Carolyn has published four non-fiction books in the areas of Shakespeare, film, and sequels, a poetry collection (INROADS [Seren, 2010]), and her debut novel, THE GUARDIAN ANGEL’S JOURNAL, about a woman who dies and goes back in time as her own guardian angel, was published in the UK & Commonweath by Piatkus/Little, Brown as their 2011 superlead title and immediately hit the Bookseller’s Heatseeker’s chart. The Guardian Angel’s Journal is published in 22 languages. Carolyn’s second novel, The Boy Who Could See Demons, was published in the UK by Piatkus and in the US by Bantam Dell/Random House, as well as in 10 other languages to date. Carolyn’s second poetry collection, Boom!, about motherhood, is being published by Seren in 2014.

      The Boy Who Could See Demons is a phenomenal psychological thriller written with a fluent rhythmic prose and a storyline that will haunt you in the most delectable ways. Carolyn Jess-Cooke has emerged from a background of poetry and created a novel-sized masterpiece that will leave you breathless. This is one of those books that will cause you to slowly and carefully turn the last page and soak in the richness of everything you just experienced. It's one of those books that requires a "moment of silence" after you've finished reading it. I don't think I can stress how brilliant I found this book.

     Dr. Anya Molokova is a psychiatrist who is treating a young boy with a troubled disposition and the ability to see demons. However, Anya is also fighting with demons of her own kind after acknowledging the 4 year anniversary of her schizophrenic daughter's death. For those who are fascinated by psychological thrillers, the journey through the boy's treatment and the family dynamics integrated into the story will leave you reeling with questions and eager to turn the next page.

     There were so many elements of The Boy Who Could See Demons that I devoured while reading. The consistency of the text was spot on, and the reader has something to learn in the process. It was enchanting to absorb the mind of someone who suffers from mental illness. The author clearly did her research and opened a whole new territory of reality to her readers who may not have experienced situations such as these. I love books that keep me curious and asking questions.

     I will note that there are two versions of this book. There is a UK version and a US version. The two are similar other than their covers, and most importantly, their endings. They are the same book until you reach that final chapter. Apparently, the author rewrote the ending when it was released in the US. Now, I haven't read the UK ending, but I've read about it. I won't give any spoilers, but there are some controversies about how the book ended. My opinion? I LOVED the US ending. I thought the book was brilliant before, but after that...it raised to a whole new level brilliance that I could barely even comprehend. I hope to somehow get a chance to read the alternate ending so I can compare.

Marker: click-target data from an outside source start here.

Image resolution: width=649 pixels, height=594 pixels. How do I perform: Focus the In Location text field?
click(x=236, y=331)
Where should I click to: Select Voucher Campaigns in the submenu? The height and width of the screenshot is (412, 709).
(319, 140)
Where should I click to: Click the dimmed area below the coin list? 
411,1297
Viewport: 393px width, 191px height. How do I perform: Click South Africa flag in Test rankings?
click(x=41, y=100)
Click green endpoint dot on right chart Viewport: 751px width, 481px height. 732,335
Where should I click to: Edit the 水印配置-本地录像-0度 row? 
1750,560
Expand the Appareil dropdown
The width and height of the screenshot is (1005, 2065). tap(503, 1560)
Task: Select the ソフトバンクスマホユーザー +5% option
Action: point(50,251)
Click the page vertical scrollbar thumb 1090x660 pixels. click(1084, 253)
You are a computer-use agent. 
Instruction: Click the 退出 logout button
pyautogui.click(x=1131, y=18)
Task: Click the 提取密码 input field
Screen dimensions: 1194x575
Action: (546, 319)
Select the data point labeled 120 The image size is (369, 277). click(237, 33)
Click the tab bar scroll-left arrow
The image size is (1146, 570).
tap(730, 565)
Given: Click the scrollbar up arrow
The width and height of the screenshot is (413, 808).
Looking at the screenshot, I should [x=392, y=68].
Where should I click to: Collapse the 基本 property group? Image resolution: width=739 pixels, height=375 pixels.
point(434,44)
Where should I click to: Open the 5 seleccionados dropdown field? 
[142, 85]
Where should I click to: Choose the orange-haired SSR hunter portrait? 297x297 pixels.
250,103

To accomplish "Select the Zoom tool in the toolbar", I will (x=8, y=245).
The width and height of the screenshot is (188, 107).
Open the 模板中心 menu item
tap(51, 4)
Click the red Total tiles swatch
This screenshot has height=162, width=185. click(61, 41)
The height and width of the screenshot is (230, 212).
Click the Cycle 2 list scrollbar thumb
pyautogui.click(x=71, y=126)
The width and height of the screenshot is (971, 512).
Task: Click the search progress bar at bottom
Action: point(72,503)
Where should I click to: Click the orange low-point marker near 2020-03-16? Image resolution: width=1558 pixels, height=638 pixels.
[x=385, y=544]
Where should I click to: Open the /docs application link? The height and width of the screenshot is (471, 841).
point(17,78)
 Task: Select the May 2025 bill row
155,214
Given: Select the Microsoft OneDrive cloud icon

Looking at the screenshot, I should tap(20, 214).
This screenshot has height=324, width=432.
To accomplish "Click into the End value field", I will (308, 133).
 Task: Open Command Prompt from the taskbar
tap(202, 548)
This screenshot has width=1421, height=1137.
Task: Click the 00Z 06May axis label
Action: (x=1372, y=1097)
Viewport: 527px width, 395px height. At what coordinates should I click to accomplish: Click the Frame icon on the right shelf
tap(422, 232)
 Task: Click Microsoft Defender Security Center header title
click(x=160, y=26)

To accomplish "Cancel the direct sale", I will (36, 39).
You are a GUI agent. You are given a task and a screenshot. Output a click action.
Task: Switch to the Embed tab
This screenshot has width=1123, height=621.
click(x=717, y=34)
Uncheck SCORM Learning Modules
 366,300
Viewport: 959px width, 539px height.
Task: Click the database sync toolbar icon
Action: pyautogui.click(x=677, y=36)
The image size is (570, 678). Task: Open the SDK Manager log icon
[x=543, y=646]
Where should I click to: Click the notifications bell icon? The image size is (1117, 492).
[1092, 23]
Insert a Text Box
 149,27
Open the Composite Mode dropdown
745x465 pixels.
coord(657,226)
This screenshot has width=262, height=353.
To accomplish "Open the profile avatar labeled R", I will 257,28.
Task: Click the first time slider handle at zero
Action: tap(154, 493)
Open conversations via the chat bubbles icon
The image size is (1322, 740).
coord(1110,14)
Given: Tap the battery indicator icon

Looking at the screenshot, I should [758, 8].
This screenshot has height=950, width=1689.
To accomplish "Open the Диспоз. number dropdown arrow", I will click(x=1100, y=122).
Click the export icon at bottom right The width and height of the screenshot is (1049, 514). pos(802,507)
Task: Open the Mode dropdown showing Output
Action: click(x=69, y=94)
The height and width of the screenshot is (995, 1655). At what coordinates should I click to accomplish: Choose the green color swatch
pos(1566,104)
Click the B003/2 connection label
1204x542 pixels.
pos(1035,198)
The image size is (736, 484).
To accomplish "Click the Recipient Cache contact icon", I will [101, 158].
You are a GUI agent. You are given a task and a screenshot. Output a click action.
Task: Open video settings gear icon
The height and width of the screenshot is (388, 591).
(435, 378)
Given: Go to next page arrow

     If you like to delve into the mind of those suffering from mental illness, and enjoy a good mystery and suspenseful plot-twist written by a true word-painter...then you need to grab yourself a copy of this book! I had received a copy for my eReader, but I've already purchased the hardcover for my own personal library and recommended it to several of my Social Work friends. 5 bright, shiny, red giant stars!